Le cerveau de Porteous, je me disais, a dû cesser de fonctionner à peu près au moment
de la guerre russo-japonaise. Et c'est une chose horrible que la quasi-totalité des gens
bien, ceux qui ne veulent pas casser la gueule aux autres, soient comme ça. Des gens
bien, mais leur esprit est arrêté. Ils ne pourront pas se défendre contre ce qui les attend,
parce qu'ils sont incapables de le voir, même en l'ayant sous le nez. Ils se disent que
l'Angleterre ne changera jamais, et que l'Angleterre est le monde entier.

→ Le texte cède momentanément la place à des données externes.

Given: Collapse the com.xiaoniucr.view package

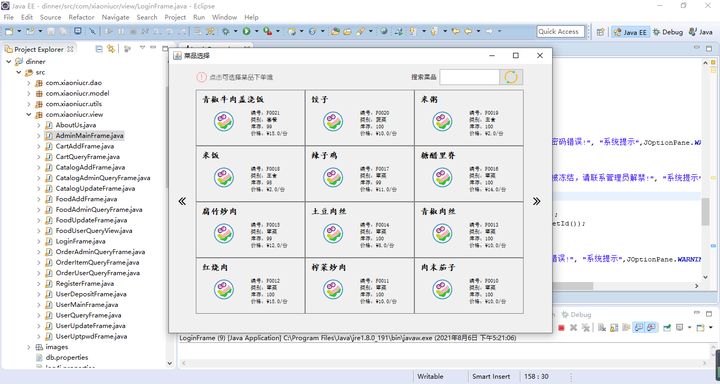Looking at the screenshot, I should (29, 114).
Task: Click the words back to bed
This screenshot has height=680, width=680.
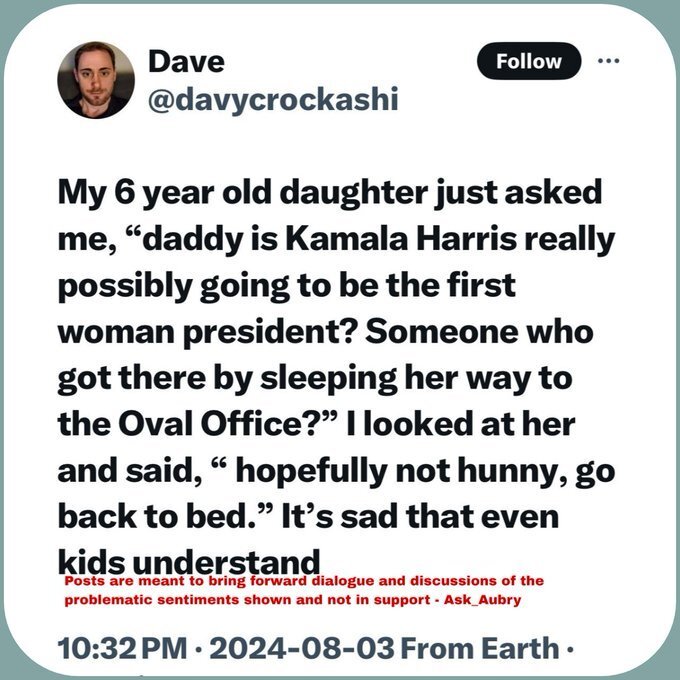Action: pos(164,512)
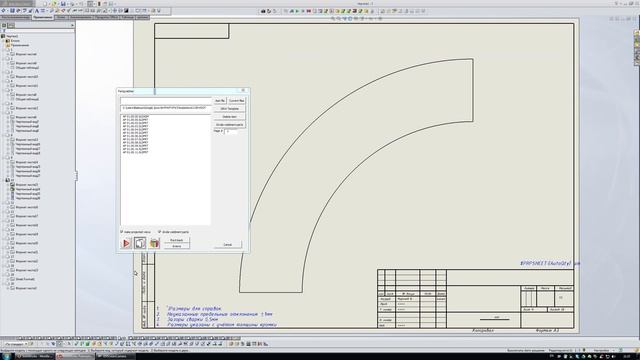
Task: Click the 'Delete item' button
Action: pyautogui.click(x=229, y=116)
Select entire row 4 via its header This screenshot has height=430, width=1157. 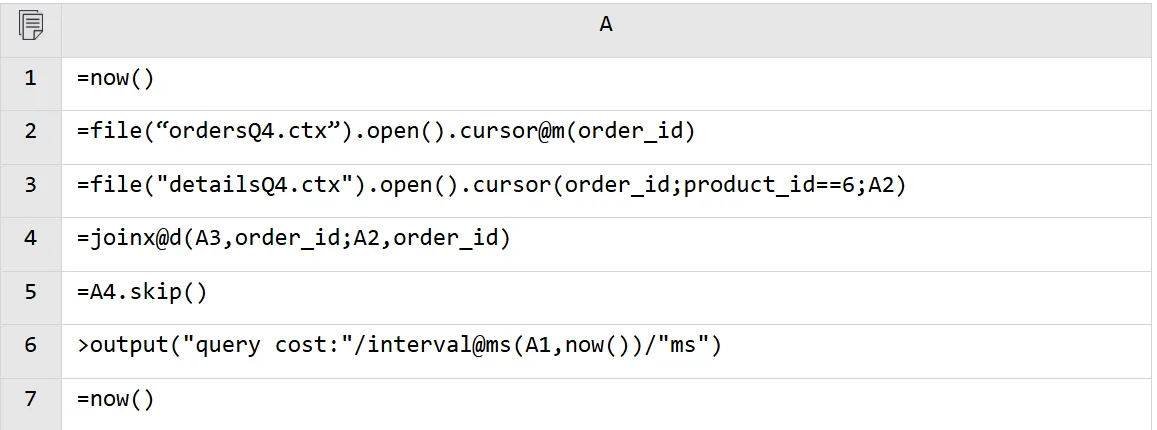30,238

Ne se rendent
pas compte que l'Angleterre n'est qu'une survivance, un tout petit bout de terre encore
négligé par les bombes. Et pendant ce temps, la nouvelle espèce d'hommes de l'Europe
là-bas, les hommes mécanisés, qui pensent par slogans et parlent par balles, arrivent sur
nous. Des hommes qui ignorent totalement les règles du noble art. Avant longtemps ils
nous auront rattrapés. Tous les honnêtes gens sont paralysés. Des hommes morts et des
brutes bien en vie. À croire qu'il n'y a rien entre les deux. George Orwell (1903-1950)
Un peu d'air frais, 1939
Document 2 :
LA TERRE NOUS EN APPREND
La terre nous en apprend plus long sur nous que tous les livres. Parce qu’elle nous
résiste. L’homme se découvre quand il se mesure avec l’obstacle. mais pour l’atteindre, il
lui faut un outil. Il lui faut un rabot, ou une charrue. Le paysan, dans son labour, arrache
peu à peu quelques secrets à la nature, et la vérité qu’il dégage est universelle. De
même, l’avion, l’outil des lignes aériennes, mêle l’homme à tous les vieux problèmes.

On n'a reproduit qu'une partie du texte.